Марина ответила мне долгим взглядом.

— Это не пришло мне в голову, — призналась она, — да у меня и не было возможности думать! Все только и делали, что меня ругали. Родители, учителя. Все мной всегда недовольны. Ничего, я привыкла! Ты вот меня ненавидишь.

— Нет! — вскричала я.

— Точно ненавидишь. Я же чувствую.

У Марины хлынули слёзы. Моё сердце сжалось от сочувствия.

— Нет, Марина… Мне очень жалко… И тебя… И сестру… И твоих родителей…

Тут Марина громко всхлипнула, замахала руками и отключилась. По моим щекам тоже бежали слёзы, и я вытерла их тыльной стороной руки. Вдруг я опомнилась и огляделась. До меня только что дошло, что я на уроке Исабель! Как можно было так забыться?!

Я вздрогнула и посмотрела на учительницу. Исабель плакала! По-настоящему! Вот прямо стояла и утирала слёзы рукавом своего белоснежного платья. Бородатый голландец поднял руку.

— А нам тоже такое нужно будет сделать? — растерянно спросил он. — Со слезами?

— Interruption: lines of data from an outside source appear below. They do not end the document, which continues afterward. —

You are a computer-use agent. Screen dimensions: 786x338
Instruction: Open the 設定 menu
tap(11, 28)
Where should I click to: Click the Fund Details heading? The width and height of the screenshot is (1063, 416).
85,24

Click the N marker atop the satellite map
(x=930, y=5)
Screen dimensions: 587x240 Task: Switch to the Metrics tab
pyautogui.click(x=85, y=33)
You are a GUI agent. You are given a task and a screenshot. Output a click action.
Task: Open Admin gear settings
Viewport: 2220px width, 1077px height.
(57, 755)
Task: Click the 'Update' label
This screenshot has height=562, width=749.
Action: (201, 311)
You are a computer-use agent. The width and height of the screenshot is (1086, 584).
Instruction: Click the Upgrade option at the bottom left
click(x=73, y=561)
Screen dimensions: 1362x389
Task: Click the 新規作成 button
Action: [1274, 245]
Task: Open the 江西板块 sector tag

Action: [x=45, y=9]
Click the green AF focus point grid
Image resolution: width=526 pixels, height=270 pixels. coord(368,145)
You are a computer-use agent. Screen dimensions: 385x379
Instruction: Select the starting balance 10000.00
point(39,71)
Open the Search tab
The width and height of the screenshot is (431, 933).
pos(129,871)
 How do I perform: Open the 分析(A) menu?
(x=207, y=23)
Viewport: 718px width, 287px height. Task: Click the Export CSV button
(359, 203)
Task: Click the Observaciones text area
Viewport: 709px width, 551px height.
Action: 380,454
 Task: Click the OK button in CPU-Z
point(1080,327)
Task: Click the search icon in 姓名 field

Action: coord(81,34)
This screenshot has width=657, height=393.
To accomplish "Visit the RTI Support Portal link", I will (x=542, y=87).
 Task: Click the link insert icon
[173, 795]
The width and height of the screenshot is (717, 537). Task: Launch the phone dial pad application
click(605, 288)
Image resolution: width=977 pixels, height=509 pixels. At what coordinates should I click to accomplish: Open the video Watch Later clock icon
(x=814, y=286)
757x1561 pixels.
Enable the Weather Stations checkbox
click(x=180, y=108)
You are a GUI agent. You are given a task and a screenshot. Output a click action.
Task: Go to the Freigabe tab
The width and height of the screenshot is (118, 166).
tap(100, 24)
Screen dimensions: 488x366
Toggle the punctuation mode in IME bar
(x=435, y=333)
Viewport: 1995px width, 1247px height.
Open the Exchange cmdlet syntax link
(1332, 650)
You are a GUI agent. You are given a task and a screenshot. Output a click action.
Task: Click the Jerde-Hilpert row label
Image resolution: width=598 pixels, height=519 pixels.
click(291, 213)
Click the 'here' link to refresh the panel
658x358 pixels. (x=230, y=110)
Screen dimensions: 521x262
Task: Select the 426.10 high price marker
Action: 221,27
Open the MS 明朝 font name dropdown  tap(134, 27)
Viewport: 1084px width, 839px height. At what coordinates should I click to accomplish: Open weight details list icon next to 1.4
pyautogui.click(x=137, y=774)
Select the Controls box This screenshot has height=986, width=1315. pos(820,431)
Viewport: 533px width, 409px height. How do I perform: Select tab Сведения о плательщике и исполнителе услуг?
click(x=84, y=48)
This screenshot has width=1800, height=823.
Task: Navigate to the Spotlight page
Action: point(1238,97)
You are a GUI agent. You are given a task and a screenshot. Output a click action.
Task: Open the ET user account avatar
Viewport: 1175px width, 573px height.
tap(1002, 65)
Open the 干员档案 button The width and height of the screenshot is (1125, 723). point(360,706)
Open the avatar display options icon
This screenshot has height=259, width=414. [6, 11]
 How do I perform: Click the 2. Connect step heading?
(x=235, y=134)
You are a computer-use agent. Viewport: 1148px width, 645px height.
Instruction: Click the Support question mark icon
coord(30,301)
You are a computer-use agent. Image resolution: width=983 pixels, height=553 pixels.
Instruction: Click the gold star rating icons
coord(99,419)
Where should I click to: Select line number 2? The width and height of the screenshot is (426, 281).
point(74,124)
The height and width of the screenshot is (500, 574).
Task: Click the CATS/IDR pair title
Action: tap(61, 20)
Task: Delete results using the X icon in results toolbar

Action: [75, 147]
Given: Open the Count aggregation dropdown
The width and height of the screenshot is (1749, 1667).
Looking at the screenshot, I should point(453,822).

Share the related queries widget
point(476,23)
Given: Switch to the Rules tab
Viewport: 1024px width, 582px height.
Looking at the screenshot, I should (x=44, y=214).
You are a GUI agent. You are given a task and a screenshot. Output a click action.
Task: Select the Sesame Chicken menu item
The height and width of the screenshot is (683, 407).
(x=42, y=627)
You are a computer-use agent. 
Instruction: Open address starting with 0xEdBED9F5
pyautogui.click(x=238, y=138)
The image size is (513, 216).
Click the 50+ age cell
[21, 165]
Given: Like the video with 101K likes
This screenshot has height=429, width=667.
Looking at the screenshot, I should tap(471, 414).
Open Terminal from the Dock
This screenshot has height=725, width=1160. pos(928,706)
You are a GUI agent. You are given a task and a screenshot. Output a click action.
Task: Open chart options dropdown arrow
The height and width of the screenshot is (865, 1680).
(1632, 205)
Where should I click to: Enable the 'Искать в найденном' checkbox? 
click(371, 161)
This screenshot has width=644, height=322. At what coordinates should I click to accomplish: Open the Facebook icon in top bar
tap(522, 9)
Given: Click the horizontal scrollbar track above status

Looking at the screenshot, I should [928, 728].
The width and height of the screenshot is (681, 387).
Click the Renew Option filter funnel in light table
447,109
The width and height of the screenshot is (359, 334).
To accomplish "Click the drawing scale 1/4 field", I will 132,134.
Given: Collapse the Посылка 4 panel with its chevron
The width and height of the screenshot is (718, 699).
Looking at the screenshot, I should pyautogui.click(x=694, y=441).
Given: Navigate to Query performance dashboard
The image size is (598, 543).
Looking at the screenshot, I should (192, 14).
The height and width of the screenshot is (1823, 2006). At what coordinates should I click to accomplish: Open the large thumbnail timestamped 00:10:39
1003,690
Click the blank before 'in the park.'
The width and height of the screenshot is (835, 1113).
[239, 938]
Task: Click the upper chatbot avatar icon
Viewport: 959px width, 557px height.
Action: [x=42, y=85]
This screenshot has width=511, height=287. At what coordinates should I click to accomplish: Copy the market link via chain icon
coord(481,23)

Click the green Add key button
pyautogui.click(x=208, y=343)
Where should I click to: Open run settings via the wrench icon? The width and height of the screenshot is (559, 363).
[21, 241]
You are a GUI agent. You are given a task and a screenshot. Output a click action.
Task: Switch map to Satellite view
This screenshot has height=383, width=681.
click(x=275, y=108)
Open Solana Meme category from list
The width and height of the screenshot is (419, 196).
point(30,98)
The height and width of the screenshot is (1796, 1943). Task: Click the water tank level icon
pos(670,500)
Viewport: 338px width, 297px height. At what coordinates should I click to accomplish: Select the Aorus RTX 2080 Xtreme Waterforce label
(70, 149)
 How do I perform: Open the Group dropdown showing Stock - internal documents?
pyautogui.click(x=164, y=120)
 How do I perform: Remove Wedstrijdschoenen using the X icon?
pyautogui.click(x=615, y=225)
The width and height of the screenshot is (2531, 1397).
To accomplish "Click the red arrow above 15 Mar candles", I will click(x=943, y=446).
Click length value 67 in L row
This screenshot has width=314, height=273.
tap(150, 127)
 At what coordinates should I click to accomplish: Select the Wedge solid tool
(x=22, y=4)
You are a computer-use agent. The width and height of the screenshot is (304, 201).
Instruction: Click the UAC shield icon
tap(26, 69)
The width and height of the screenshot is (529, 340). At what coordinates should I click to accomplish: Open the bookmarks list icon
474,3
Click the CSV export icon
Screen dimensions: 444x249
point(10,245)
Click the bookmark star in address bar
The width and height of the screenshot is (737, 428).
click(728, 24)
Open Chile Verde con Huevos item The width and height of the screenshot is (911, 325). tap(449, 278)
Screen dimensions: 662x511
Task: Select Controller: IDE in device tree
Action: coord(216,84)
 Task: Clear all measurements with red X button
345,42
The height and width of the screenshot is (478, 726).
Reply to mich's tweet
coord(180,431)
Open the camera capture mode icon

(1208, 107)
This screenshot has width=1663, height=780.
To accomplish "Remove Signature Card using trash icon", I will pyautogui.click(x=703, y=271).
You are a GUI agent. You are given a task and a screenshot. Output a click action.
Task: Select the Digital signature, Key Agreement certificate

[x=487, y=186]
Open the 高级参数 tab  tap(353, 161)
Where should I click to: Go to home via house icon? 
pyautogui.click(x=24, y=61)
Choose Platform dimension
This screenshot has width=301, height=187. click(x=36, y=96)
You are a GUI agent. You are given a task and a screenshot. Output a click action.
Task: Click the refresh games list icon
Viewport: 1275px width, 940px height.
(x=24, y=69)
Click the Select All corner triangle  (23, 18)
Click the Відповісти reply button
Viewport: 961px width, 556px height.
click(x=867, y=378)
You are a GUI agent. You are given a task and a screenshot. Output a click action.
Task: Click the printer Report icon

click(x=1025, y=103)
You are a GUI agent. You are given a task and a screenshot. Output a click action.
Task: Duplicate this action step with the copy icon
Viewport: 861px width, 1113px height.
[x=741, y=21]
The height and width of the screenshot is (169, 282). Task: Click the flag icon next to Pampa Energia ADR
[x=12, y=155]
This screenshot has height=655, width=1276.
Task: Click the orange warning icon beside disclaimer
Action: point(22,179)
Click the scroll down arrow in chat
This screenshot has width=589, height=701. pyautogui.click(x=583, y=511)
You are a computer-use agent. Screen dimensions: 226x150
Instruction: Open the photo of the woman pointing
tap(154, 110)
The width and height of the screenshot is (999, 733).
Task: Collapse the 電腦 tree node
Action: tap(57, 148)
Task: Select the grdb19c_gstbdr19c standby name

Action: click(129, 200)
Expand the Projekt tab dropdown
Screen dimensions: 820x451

— А у вас есть в группе красивые девушки? — мгновенно отреагировал Кико. — Тогда я могу помочь с составлением сценки. В обмен на знакомство!

Исабель погрозила ему пальцем. А потом быстрыми шагами подошла ко мне и порывисто обняла.

— Молодец, — прошептала она, — это была потрясающая сценка. Да здравствует жизнь!

«Вот всегда говорила бы медленно и понятно, — подумала я, умирая от смущения, жалости к Марине и какой-то непонятной радости, — цены бы не было этой Исабель!»